ABA American Bar Association, Section of Litigation, Alternative Dispute ResolutionThis article was also published by the American Bar Association’s Section of Litigation, Alternative Dispute Resolution Committee.

Employee can be fired for behavior during mediation

In Benes v. A.B. Data, Ltd., 2013 WL 3838112 (7th Cir. 2013), the plaintiff filed a Title VII claim against his then current employer alleging sex discrimination. During the mediation, at a point where the mediator had the parties in separate rooms, the plaintiff, without permission from the mediator, stormed into the defendant’s room and stated loudly “You can take your proposal and shove it up your ass and fire me and I’ll see you in court.” Within an hour, as Judge Easterbrook slyly put it, the defendant accepted the plaintiff’s counterproposal and fired him. Plaintiff then abandoned his claim of sex discrimination and instead argued that the firing due to his mediation conduct was an unlawful retaliation for his bringing a Title VII action.

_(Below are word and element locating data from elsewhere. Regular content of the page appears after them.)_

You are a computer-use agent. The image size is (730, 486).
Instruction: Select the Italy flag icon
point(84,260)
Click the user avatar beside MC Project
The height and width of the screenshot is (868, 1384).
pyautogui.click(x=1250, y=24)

The Seventh Circuit upheld the dismissal of this claim because Title VII only bars retaliation for the act of filing a claim, and the plaintiff was fired for misconduct during a mediation. The court noted that the plaintiff could surely be fired if he assaulted the defendant’s representatives during the mediation, and his misconduct (going into the other side’s room without the mediator’s permission), while less serious, was nonetheless a clear breach of mediation protocols. The plaintiff was therefore lawfully fired for misconduct, not for the act of bringing a Title VII claim. The court also noted from a policy standpoint that allowing an employer to fire an employee for this kind of misconduct would not deter any reasonable person from pursuing a Title VII claim.